**What to do**
Only the lines from the one containing "Given: Switch to the 知识产权 tab" to the end of the material are to be copied, exactly and in full; images stay out.

[[ Entries provided, beginning ]]

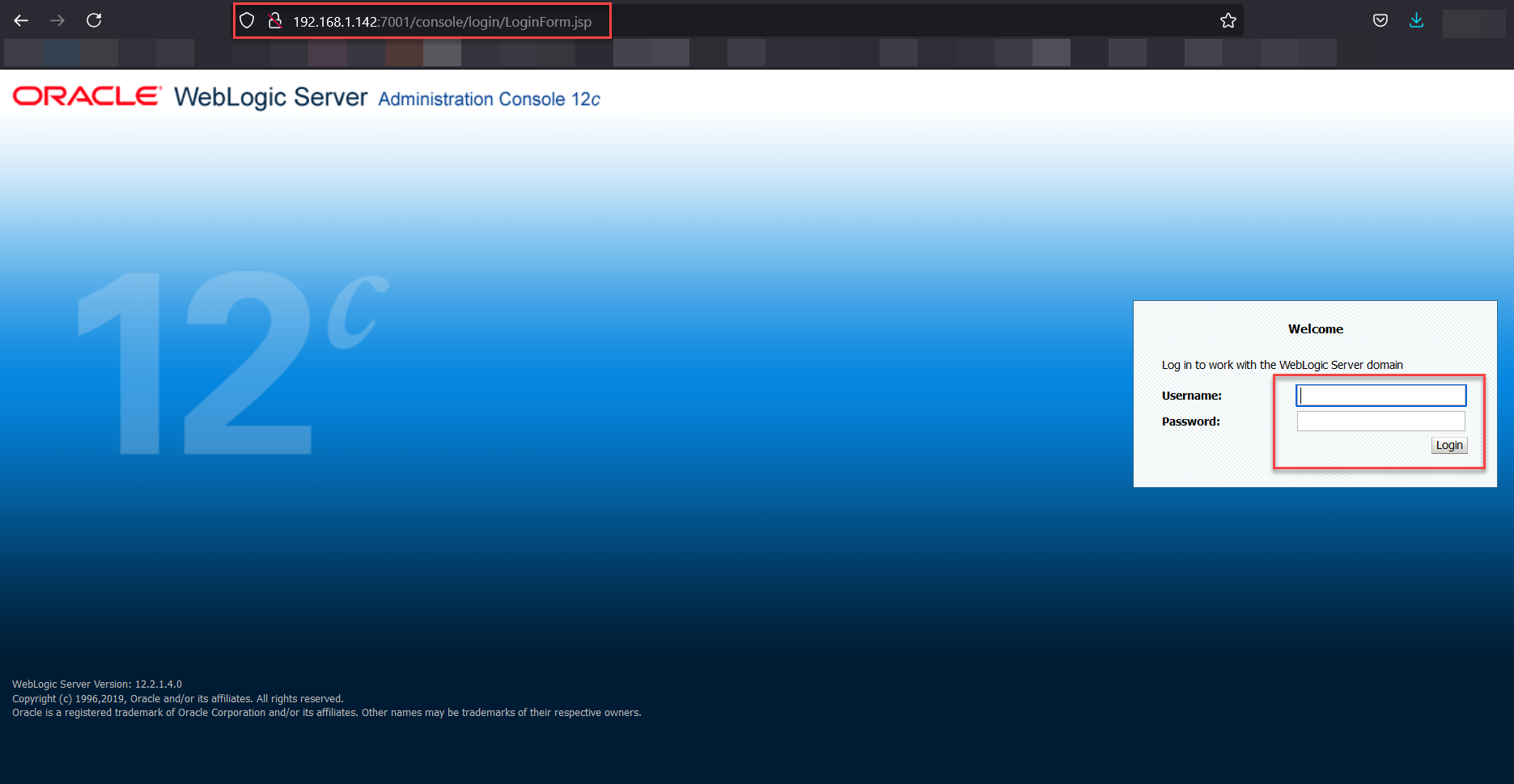Save page to Pocket icon

coord(1380,20)
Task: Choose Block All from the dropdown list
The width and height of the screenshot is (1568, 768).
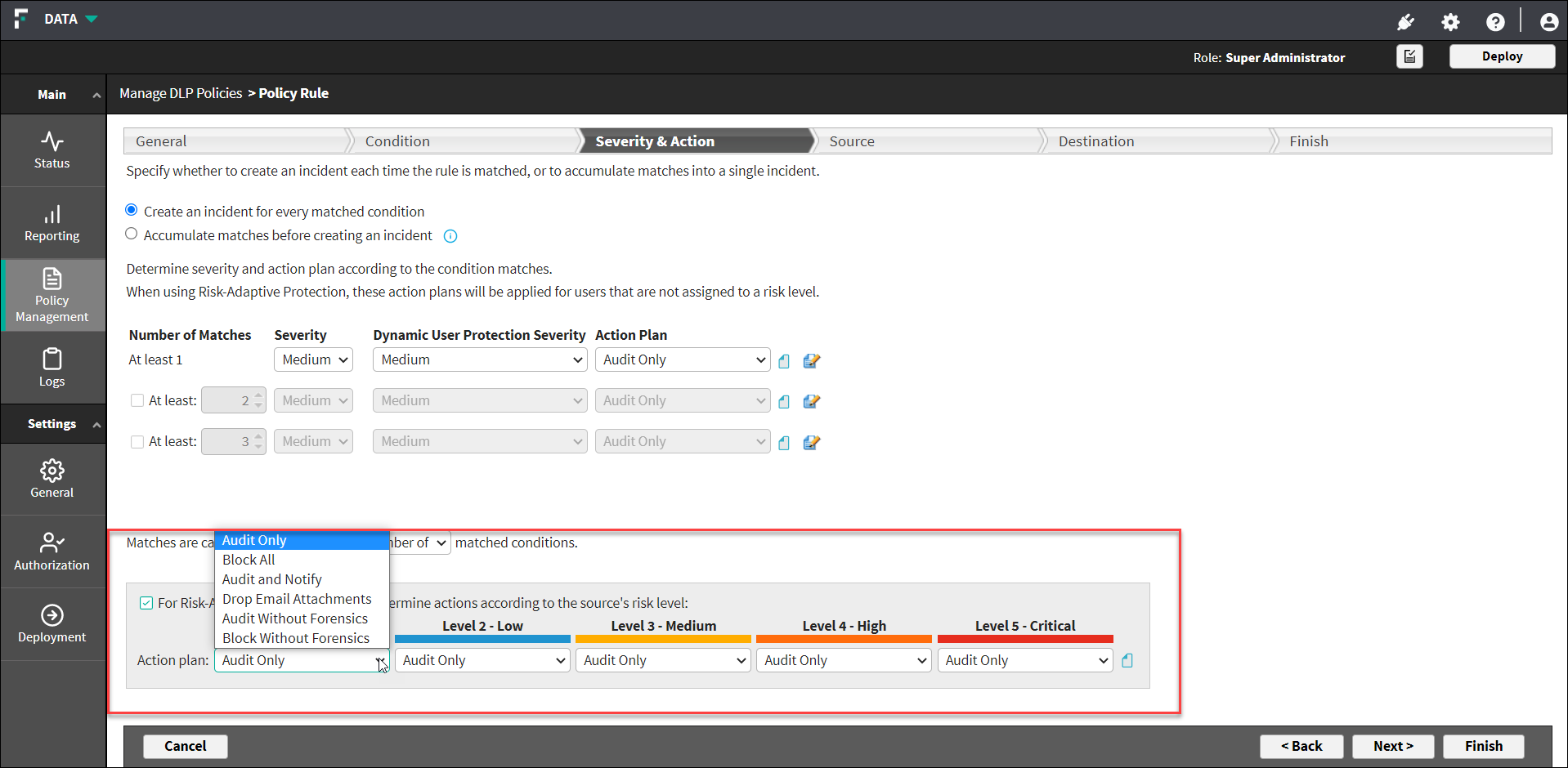Action: click(x=249, y=560)
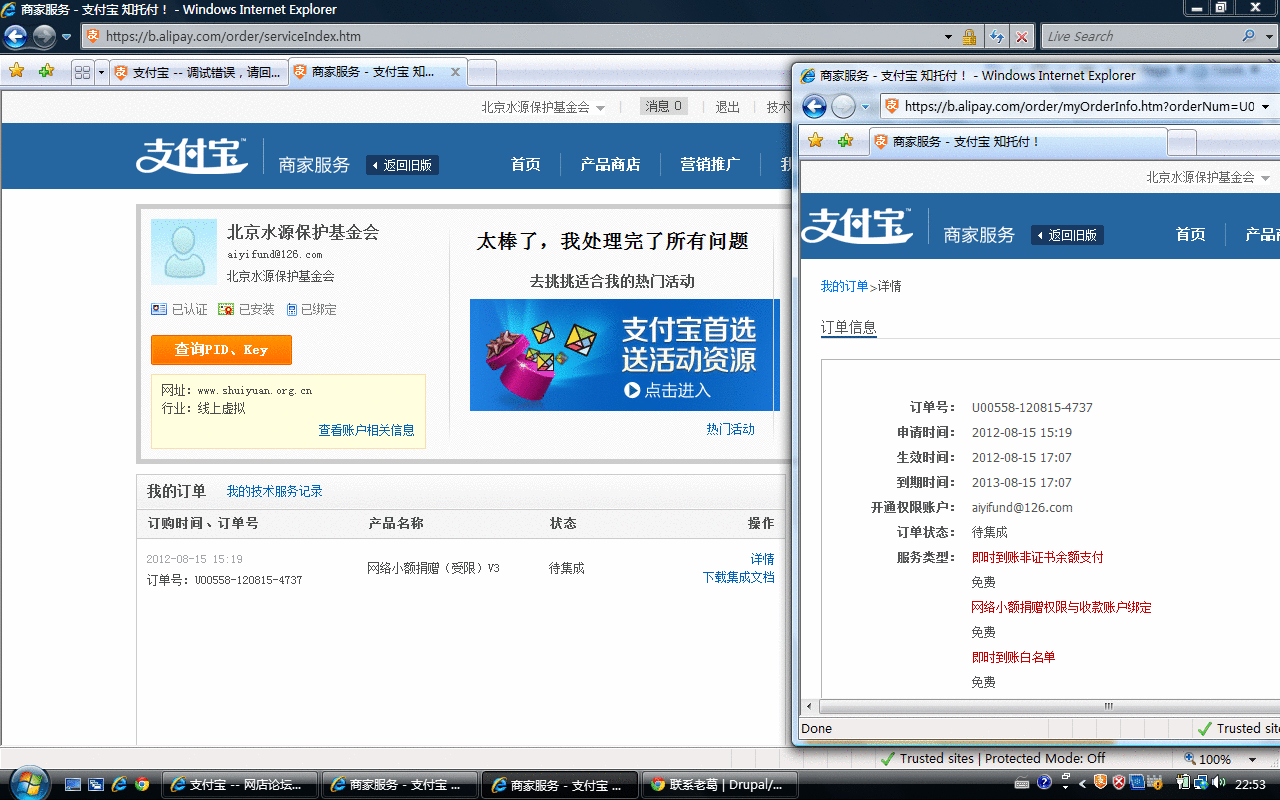Switch to the 支付宝 调试错误 browser tab
The height and width of the screenshot is (800, 1280).
tap(198, 72)
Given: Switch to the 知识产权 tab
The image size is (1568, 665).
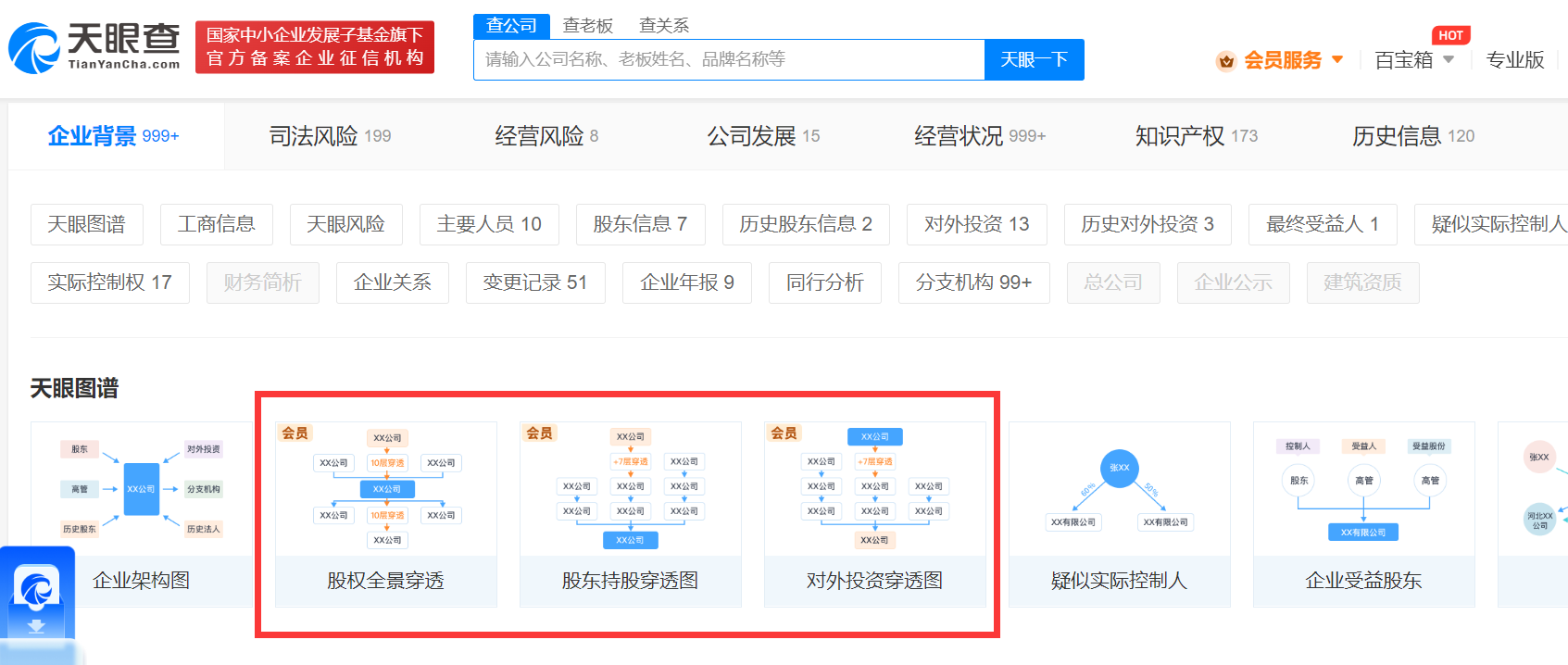Looking at the screenshot, I should (1196, 136).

[[ Entries provided, end ]]

**Result**
Given: Switch to the 知识产权 tab
The image size is (1568, 665).
Looking at the screenshot, I should (1196, 136).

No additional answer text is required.